Spring market sluggish, more credit sought by some

As the spring market gets underway, home sales are at relative lows, with prospective buyers adopting a wait-and-see posture amid the federal election and international trade tensions.

Some real estate agents say they are observing a lukewarm spring housing market, with transactional volume trending significantly below the 10-year average for this time of year.

Justin Herlick, CEO and co-founder of Toronto-based homeownership platform Pine Canada Financial Corp., said many of those taking out or renewing mortgages are increasingly considering lower-cost providers.

“Everyone’s looking to save money,” he said.

He said platforms like his offer better rates right off the bat, sparing consumers uncomfortable back-and-forth negotiations with traditional banks, which rarely offer their best rates at the outset of discussions.

Some families are seeking more credit to cushion their financial situation. Herlick said he’s seeing a lot of interest in home equity lines of credit, which generally carry lower interest rates than personal loans or credit card debt.

“Families that need cash, whether it’s unexpected financial hardship or large purchases or renovations or they’re trying to help their children buy a home and they need to access more money, they’ll tap into that,” he said.

“Especially if things are uncertain, some people would rather know that they have access to that line of credit.”

Some lenders offer products that combine mortgages and lines of credit, easily facilitating emergency funds and a safety net, said Dominion’s Cocciollo.

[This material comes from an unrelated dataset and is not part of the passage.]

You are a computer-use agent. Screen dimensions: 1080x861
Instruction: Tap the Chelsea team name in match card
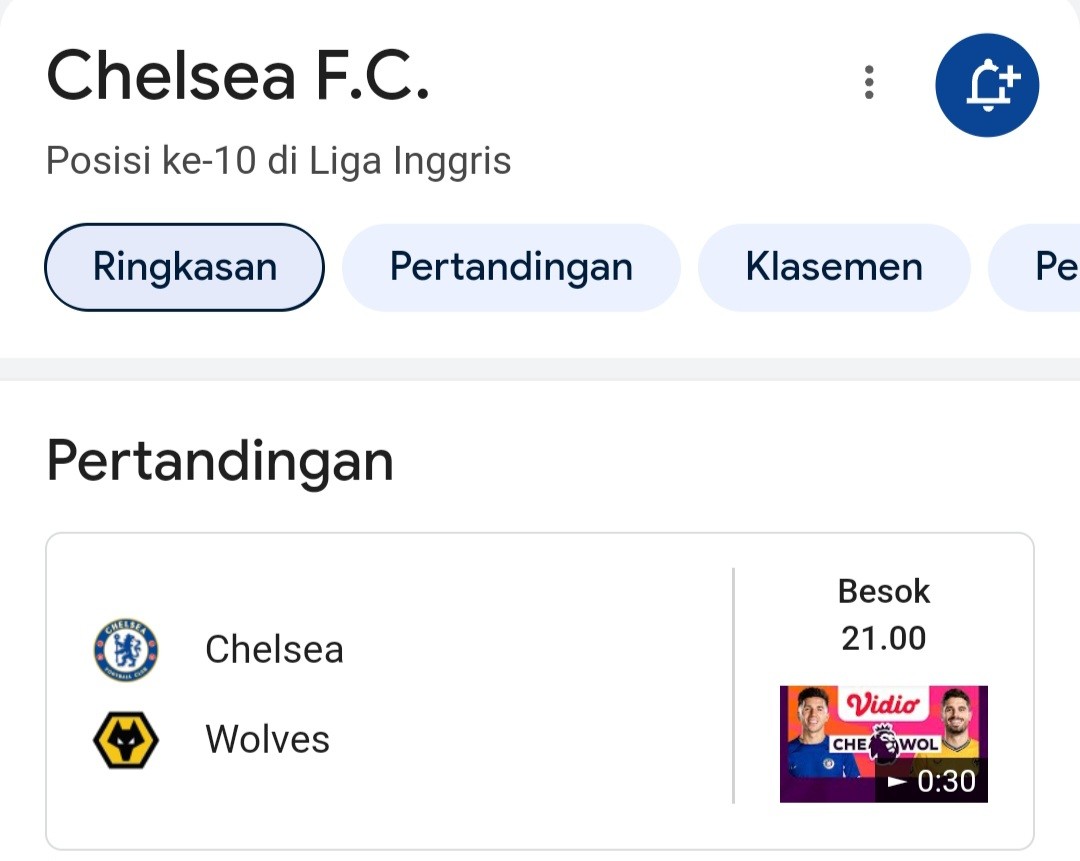coord(274,650)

Amid ongoing economic and political uncertainty, Herlick said some consumers are now hesitant to use variable products, especially since it’s unclear how much lower, if at all, interest rates could go. Some experts say mortgage rates will not descend much further as long as inflationary tariffs and counter-tariffs are in place.

Much will depend on the next government’s actions and priorities.

Although proposals are still up in the air, Herlick questioned increasing government intervention into housing markets, which the Liberal Party of Canada has suggested it would do.

“I think that’s definitely challenging, because we have many well-established homebuilders that are capable,” he said.

In any case, the next government needs to encourage the right types of housing, he said, meaning creating more family-friendly homes in cities where there is an oversupply of smaller units, he said.

“You hear a lot about shortage, shortage, shortage. It’s actually more of a market mismatch,” Herlick said.

“We have some of the most condos we’ve ever had on the market … but the units that are mostly available for sale are sub-700-square-feet single bedrooms or one-plus-dens. These are not properties that families can live in.”

Meanwhile, Canada’s mortgage market is evolving. According to CMHC, mortgage delinquencies are rising from historically low levels in 2024, but they remain below pre-pandemic levels and notably below averages since 1990.

Total Canadian mortgage debt rose 3.5 per cent year over year to reach $2.2 trillion last July. That increase is below recent averages, according to CMHC.

Cocciollo said it may be worth getting a pre-approval or starting the refinancing process without necessarily committing. That way, one can be ready to take advantage of favourable market conditions.

“I think it’s a very good buyer’s market, and people do realize that,” he said.

“But they want to make sure that when they are going in with two feet, that they are doing it at a time when they are confident.”